Most of the life-changing discoveries I have made as a transgender woman have related to the differences between experiencing life as a man and as a woman. Those differences have been the subject of my TED Talks and two chapters of my memoir, As A Woman – What I Learned About Power, Sex, and the Patriarchy After I Transitioned. But not all of the differences relate to gender. One of the biggest discoveries is something I did not anticipate.
Until I left, I had no idea how isolated evangelicalism had become from mainstream America. Almost all of my life as a man was spent within an evangelical bubble. Even when I was doing work not associated with the church, most of my co-workers were evangelical Christians. Until I transitioned, I had no idea just how insular that bubble is, or how small that bubble is becoming.
As I wrote in my last blog, the number of Americans who identify with a specific religion has dropped from 70 percent in 2000 to 47 percent today. One of the major reasons is the intolerance exhibited by the conservative forms of the desert religions. In the United States, the major conservative religious group is evangelical Christians, and they are very unaccepting of outsiders.
Only two groups have personally opposed me as a transgender woman. They are evangelical Christians and right-wing extremists. Unfortunately, they are often one and the same. Most of the rest of the world basically shrugs when they learn I am transgender. It’s just not a big deal anymore. But don’t tell that to the legislators in Arkansas, who just voted to override a bill vetoed by their governor that stops healthcare providers from giving life-saving hormonal treatment to transgender adolescents, including the over 200 who were already receiving treatment. The legislature passed the law on the grounds that hormonal therapy is not reversible. Except that it is! Puberty blockers are reversible. Congratulations Arkansas! You’ve just solved a problem that does not exist and replaced it with a problem that could cost vulnerable adolescents their lives. At the very least it will require them to go out of state to continue the treatment they have already begun.
Similar legislation is pending in almost thirty states, almost all in the south or southwest. Twelve bills restricting transgender rights are pending in Texas alone. Why are these bills so popular in these states? Because that’s where the evangelicals live, and evangelicals feel threatened. As our nation becomes more diverse, evangelicals are becoming more marginalized. Concentrated in the south, southwest, and rural Midwest, they have joined together to fight for their particular brand of anti-LGBTQ+ bias.
Whenever I speak at a conference or corporation, we always end with a robust Q&A in which I encourage the audience to ask any question they want to ask. Almost every time someone asks, “How can you be in the church when the church has treated you so horribly?” I always answer by saying there are expressions of the Christian faith more generous than evangelicalism, and they are thriving. They meet the needs of the oppressed, serve the poor, support immigrants, and work to right the wrongs of centuries of smug patriarchal Christianity. I am thrilled to serve as a pastor at one such church – Left Hand Church, in Boulder County, Colorado.

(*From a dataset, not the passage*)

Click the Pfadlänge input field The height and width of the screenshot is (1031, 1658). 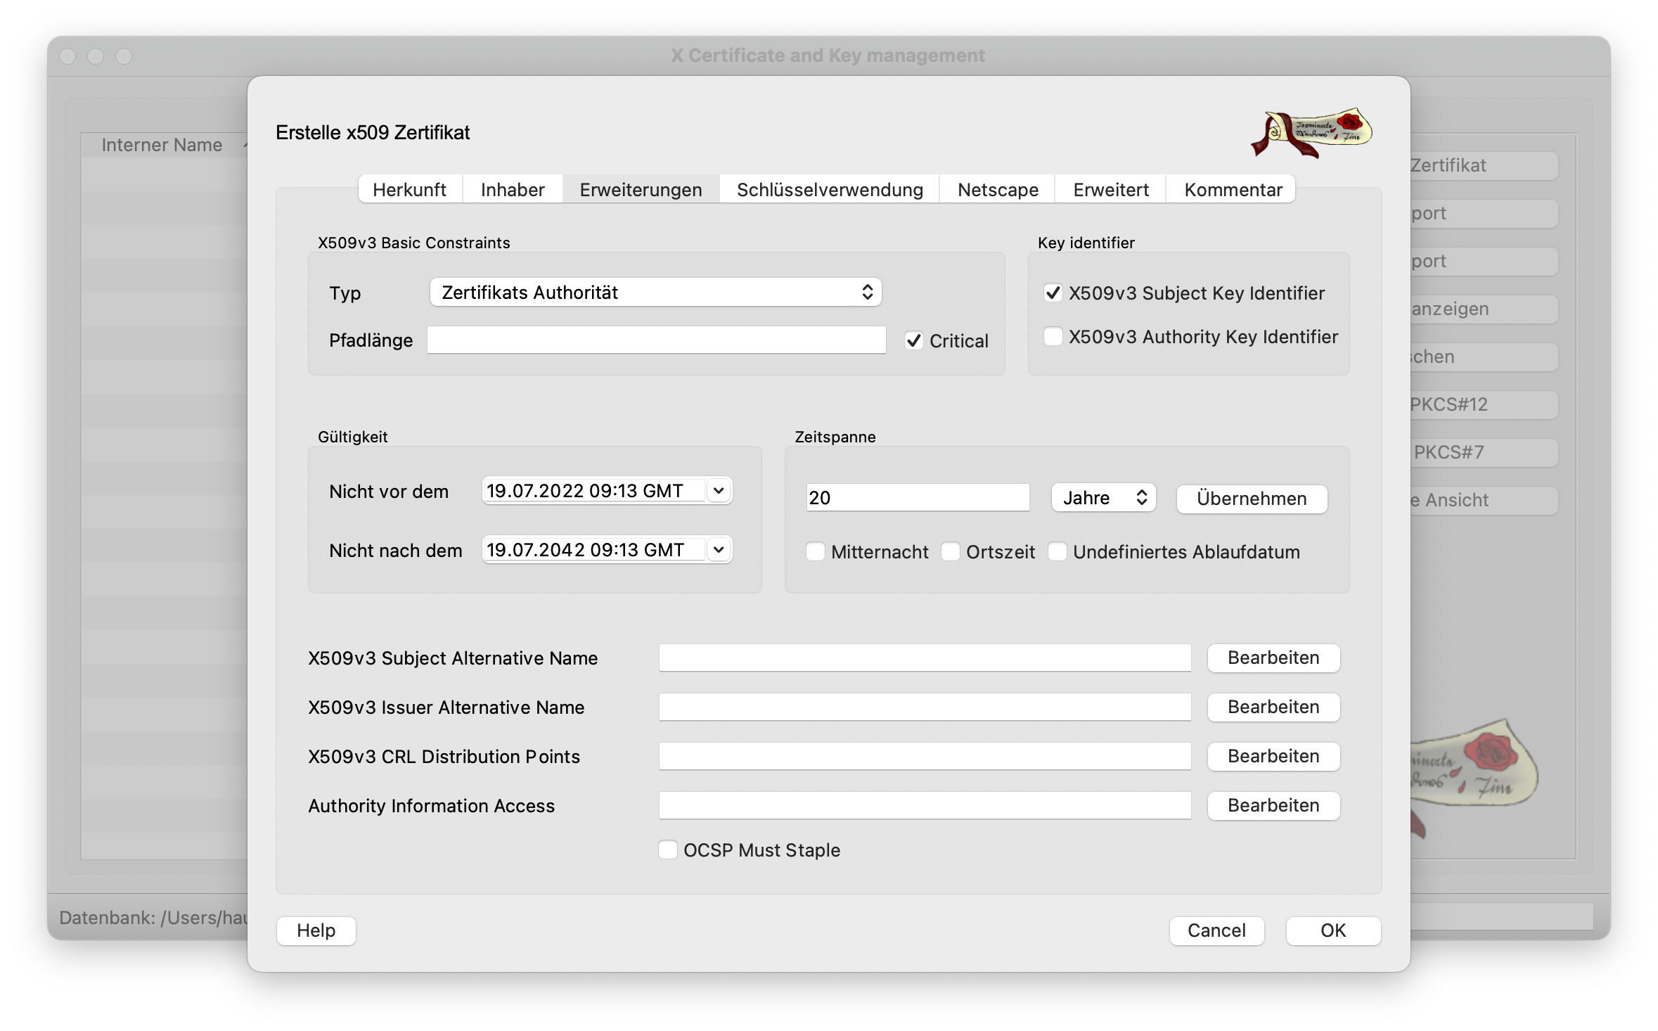click(x=656, y=340)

As for the new law in Arkansas, it’s just one more reminder why I avoid spending much time in any of the states in which anti-transgender legislation is pending. I have to think about these things. They are places in which my life could be in danger. The fact that the danger comes from those who identify as evangelical Christians remains mind-boggling to me. These people were once my friends and family.
I understand the fear that has created this environment. Conservative White Americans are frightened of losing their influence. But to pick on one of the most vulnerable people groups in the world, transgender children, is nothing but bullying, pure and simple. It is leveraging what little power they have remaining to deny civil rights to vulnerable children.
I am angry, and I will do everything in my power to stop these proposals from being enacted into law. Where they have already become laws, I will do whatever it takes to get them reversed. I still desperately hope the words of Pierre Teilhard de Chardin prove to be true, and I want to do everything in my power to make certain we get there before it is too late:
Someday, after mastering the wind, the waves, the tides and gravity, we shall harness for God the energies of love, and then, for a second time in the history of the world, man will have discovered fire.